(Collected data)
>>>>

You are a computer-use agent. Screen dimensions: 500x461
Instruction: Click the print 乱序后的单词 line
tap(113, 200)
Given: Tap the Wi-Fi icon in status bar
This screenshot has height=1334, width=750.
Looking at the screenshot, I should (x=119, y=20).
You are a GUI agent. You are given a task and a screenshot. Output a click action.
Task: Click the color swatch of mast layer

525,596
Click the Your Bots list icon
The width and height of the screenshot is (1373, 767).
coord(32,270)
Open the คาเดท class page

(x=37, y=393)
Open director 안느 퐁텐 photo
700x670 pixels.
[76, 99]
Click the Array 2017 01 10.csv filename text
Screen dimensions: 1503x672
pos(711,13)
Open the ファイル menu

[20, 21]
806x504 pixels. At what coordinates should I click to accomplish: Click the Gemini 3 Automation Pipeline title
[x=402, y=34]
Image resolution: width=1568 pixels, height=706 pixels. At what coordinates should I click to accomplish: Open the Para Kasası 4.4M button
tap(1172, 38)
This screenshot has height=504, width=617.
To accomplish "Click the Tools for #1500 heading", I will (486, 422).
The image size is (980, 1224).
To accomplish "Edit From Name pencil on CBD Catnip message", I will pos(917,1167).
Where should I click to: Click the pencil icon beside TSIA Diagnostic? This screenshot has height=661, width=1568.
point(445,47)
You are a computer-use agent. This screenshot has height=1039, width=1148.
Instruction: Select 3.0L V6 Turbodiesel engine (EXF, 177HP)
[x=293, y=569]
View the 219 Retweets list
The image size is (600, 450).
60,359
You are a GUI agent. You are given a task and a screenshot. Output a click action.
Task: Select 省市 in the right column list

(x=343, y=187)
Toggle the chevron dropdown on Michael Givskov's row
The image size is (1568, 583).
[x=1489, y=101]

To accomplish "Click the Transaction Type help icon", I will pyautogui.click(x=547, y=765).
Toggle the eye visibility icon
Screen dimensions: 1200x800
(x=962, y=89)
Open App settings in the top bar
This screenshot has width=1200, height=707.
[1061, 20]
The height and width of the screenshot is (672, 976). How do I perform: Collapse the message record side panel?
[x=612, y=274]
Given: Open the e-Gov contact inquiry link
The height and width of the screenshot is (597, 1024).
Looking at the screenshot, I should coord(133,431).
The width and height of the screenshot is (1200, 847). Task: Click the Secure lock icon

<<<<

■ Assignment ■
The records above are to be duplicated in full and exactly.

■ Your solution ■
You are a computer-use agent. Screen dimensions: 500x461
Instruction: Click the print 乱序后的单词 line
tap(113, 200)
Given: Tap the Wi-Fi icon in status bar
This screenshot has height=1334, width=750.
Looking at the screenshot, I should (x=119, y=20).
You are a GUI agent. You are given a task and a screenshot. Output a click action.
Task: Click the color swatch of mast layer

525,596
Click the Your Bots list icon
The width and height of the screenshot is (1373, 767).
coord(32,270)
Open the คาเดท class page

(x=37, y=393)
Open director 안느 퐁텐 photo
700x670 pixels.
[76, 99]
Click the Array 2017 01 10.csv filename text
Screen dimensions: 1503x672
pos(711,13)
Open the ファイル menu

[20, 21]
806x504 pixels. At what coordinates should I click to accomplish: Click the Gemini 3 Automation Pipeline title
[x=402, y=34]
Image resolution: width=1568 pixels, height=706 pixels. At what coordinates should I click to accomplish: Open the Para Kasası 4.4M button
tap(1172, 38)
This screenshot has height=504, width=617.
To accomplish "Click the Tools for #1500 heading", I will (486, 422).
The image size is (980, 1224).
To accomplish "Edit From Name pencil on CBD Catnip message", I will pos(917,1167).
Where should I click to: Click the pencil icon beside TSIA Diagnostic? This screenshot has height=661, width=1568.
point(445,47)
You are a computer-use agent. This screenshot has height=1039, width=1148.
Instruction: Select 3.0L V6 Turbodiesel engine (EXF, 177HP)
[x=293, y=569]
View the 219 Retweets list
The image size is (600, 450).
60,359
You are a GUI agent. You are given a task and a screenshot. Output a click action.
Task: Select 省市 in the right column list

(x=343, y=187)
Toggle the chevron dropdown on Michael Givskov's row
The image size is (1568, 583).
[x=1489, y=101]

To accomplish "Click the Transaction Type help icon", I will pyautogui.click(x=547, y=765).
Toggle the eye visibility icon
Screen dimensions: 1200x800
(x=962, y=89)
Open App settings in the top bar
This screenshot has width=1200, height=707.
[1061, 20]
The height and width of the screenshot is (672, 976). How do I perform: Collapse the message record side panel?
[x=612, y=274]
Given: Open the e-Gov contact inquiry link
The height and width of the screenshot is (597, 1024).
Looking at the screenshot, I should coord(133,431).
The width and height of the screenshot is (1200, 847). Task: Click the Secure lock icon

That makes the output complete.